Peristiwa itu sampai kini memang masih dikenang. Peringatan atas peristiwa ini, baik dalam bentuk aksi massa maupun pemutaran film, masih ramai dilakukan. Akan tetapi, selain persoalan penegakan HAM-nya yang sangat penting, hal yang sangat penting lainnya adalah mewujudkan cita-cita mulia para martir tersebut.

Kita tidak mengabaikan keharusan menyeret para pelaku kunci dalam tragedi berdarah tersebut, termasuk para petinggi militer dan Polisi yang sampai saat ini belum tersentuh proses hukum. Tetapi, apa yang lebih penting, adalah bagaimana meletakkan tuntutan ini dalam kerangka perjuangan yang lebih luas dan mendasar.

Tiga belas tahun sejak kejatuhan rejim orde baru, memang terjadi perubahan-perubahan yang sangat penting terutama dalam kebebasan berorganisasi dan menyampaikan pendapat, tapi kehidupan rakyat secara umum telah terpuruk begitu parahnya. Segera setelah rejim orde baru ditumbangkan, orde neoliberal pun datang menggantikannya.

Sekarang ini, kontestan pemilu bukan tiga partai politik lagi, tapi sudah ada begitu banyak partai politik. Tetapi partai politik itu bukanlah kendaraan politik bagi rakyat untuk meraih kesejahteraan, melainkan menjadi kendaraan politik bagi segelintir orang untuk memperkaya diri sendiri. Korupsi tumbuh begitu suburnya, bukan lagi dilakukan oleh satu kroni seperti di jaman orde baru, tapi dilakukan beramai-ramai oleh hampir seluruh partai politik di parlemen dan setiap jenjang aparatus negara.

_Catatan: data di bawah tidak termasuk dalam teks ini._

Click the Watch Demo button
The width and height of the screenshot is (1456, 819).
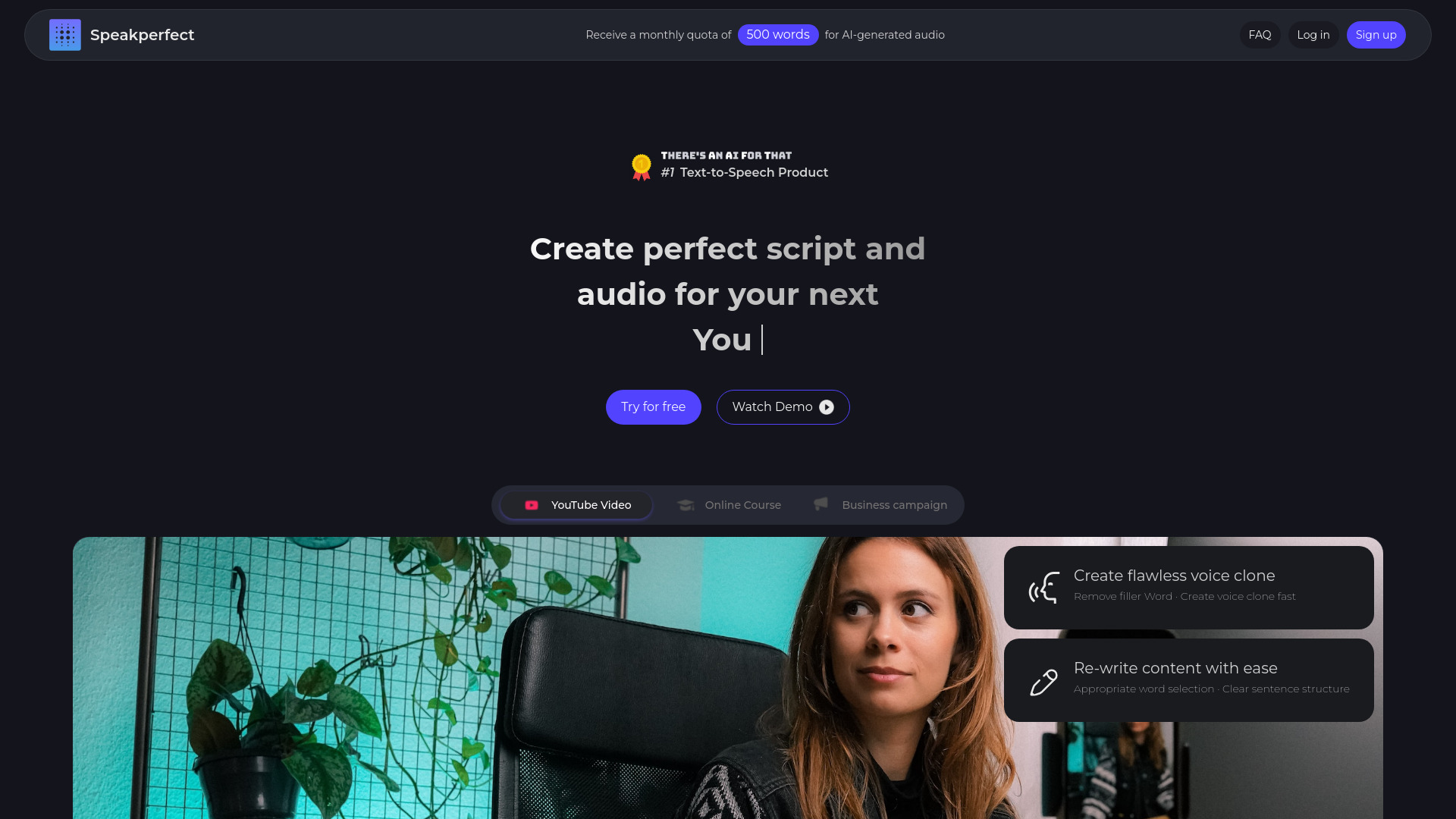click(x=783, y=407)
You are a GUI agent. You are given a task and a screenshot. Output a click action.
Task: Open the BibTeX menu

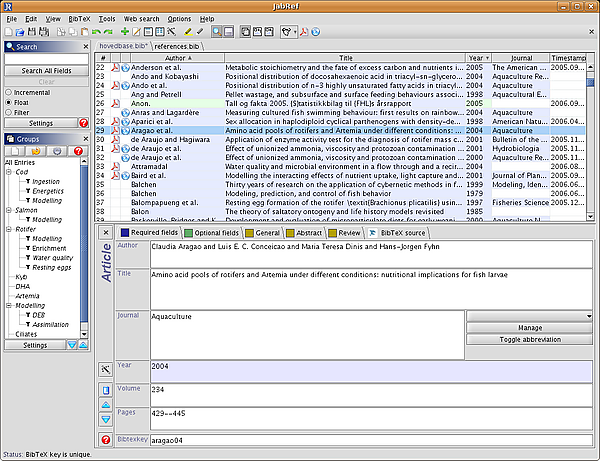[x=79, y=19]
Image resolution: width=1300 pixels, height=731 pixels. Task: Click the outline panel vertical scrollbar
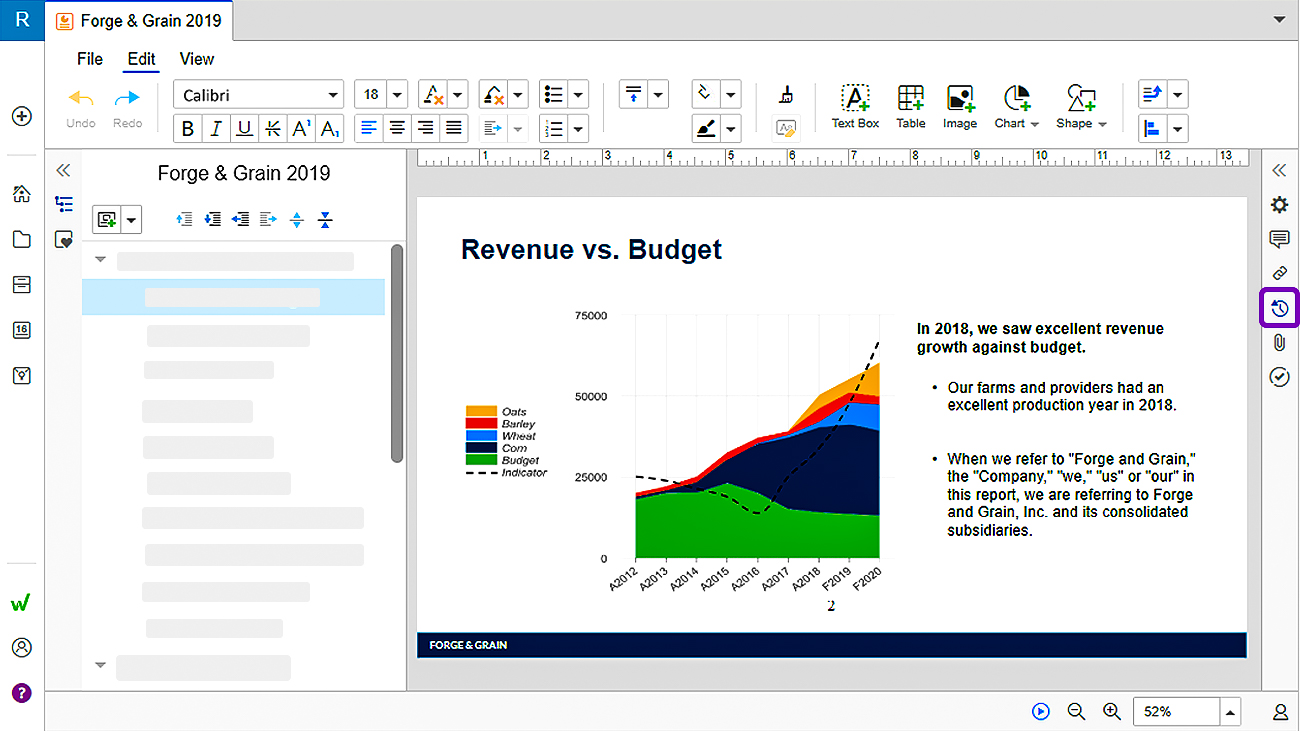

Sekarang ini, ada kebebasan untuk mendirikan serikat buruh dan hak untuk melakukan pemogokan, tapi gerakan buruh telah dilemahkan sedemikian rupa dengan cara yang lain: pasar tenaga kerja yang fleksibel. Rejim neoliberal ini juga masih mempertahankan politik upah murah. Gejala de-industrialisasi juga sangat “menghantui” kaum buruh di seluruh Indonesia.

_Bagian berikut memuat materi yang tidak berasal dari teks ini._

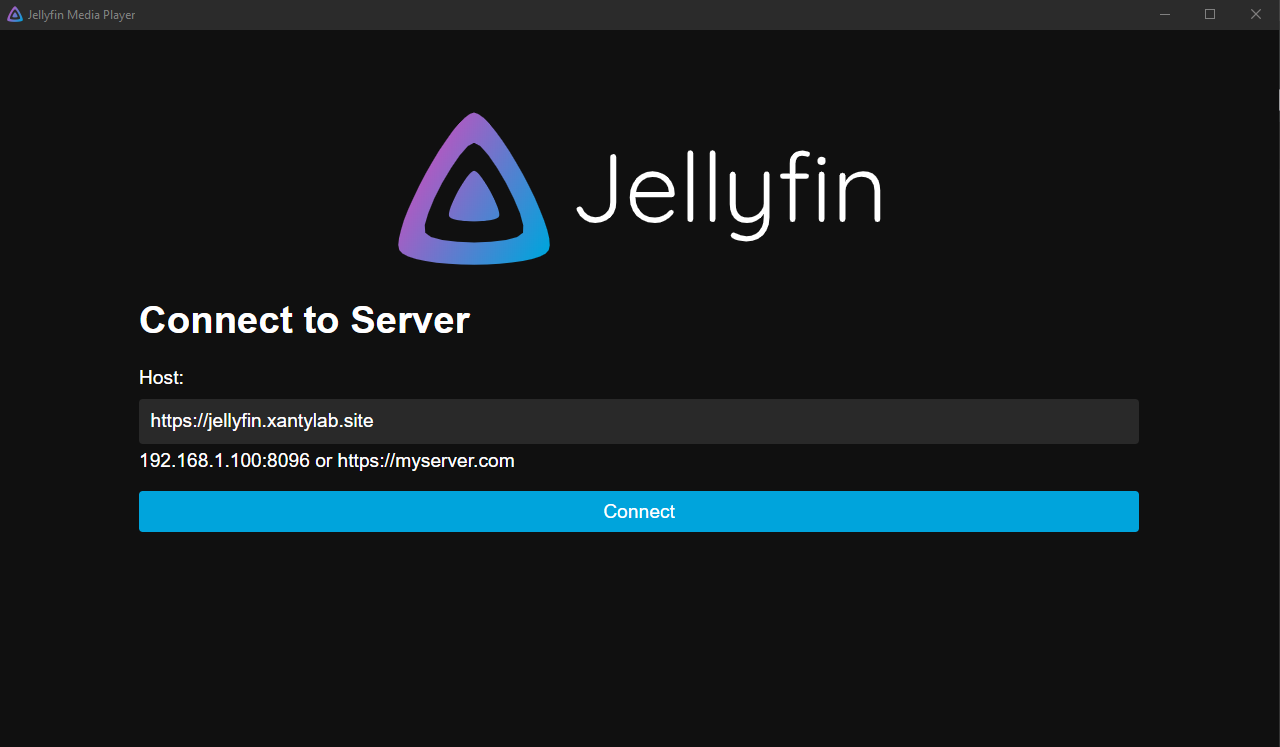This screenshot has height=747, width=1280.
Task: Minimize the Jellyfin Media Player window
Action: click(1165, 14)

Penindasan keji terhadap rakyat juga tidak kurang-kurangnya. Tidak terhitung jumlah nyawa rakyat yang tewas di tangan militer dan aparatus kekerasan negara lainnya, hanya karena mereka mempertahankan hak-hak sosial dan ekonominya. Perampasan tanah juga semakin massif, meskipun sudah jarang dilakukan oleh keluarga Soeharto, tetapi paling banyak dilakukan oleh perusahaan-perusahaan asing.

Perjuangan mahasiswa dan rakyat di tahun 1998 tidaklah sia-sia, tetapi sangatlah penting dalam menapak kembali kehidupan demokrasi dan keadilan sosial di negeri ini. Para pembajak dan negeri-negeri imperialis-lah yang telah mengalihkan jalur perubahan itu, yang semestinya menuju kehidupan demokratis dan berkeadian sosial tetapi malah di bawah ke jalan kehancuran melalui neoliberalisme.

Oleh karena itu, mengenang tragedi 12 Mei 1998 dan momen-momen kejatuhan Soeharto bukan sekedar perjuangan membuka ruang demokrasi an sich, tetapi mengenang perjuangan untuk sebuah proyek bangsa yang lebih besar: masyarakat adil dan makmur.

Sekarang ini, di tengah penindasan neoliberal yang sedang hebat-hebatnya, marilah kita mengambil semangat atau api dari tragedi 12 Mei 1998 ini dan menggunakannya untuk memperhebat perjuangan anti-imperialisme di Indonesia.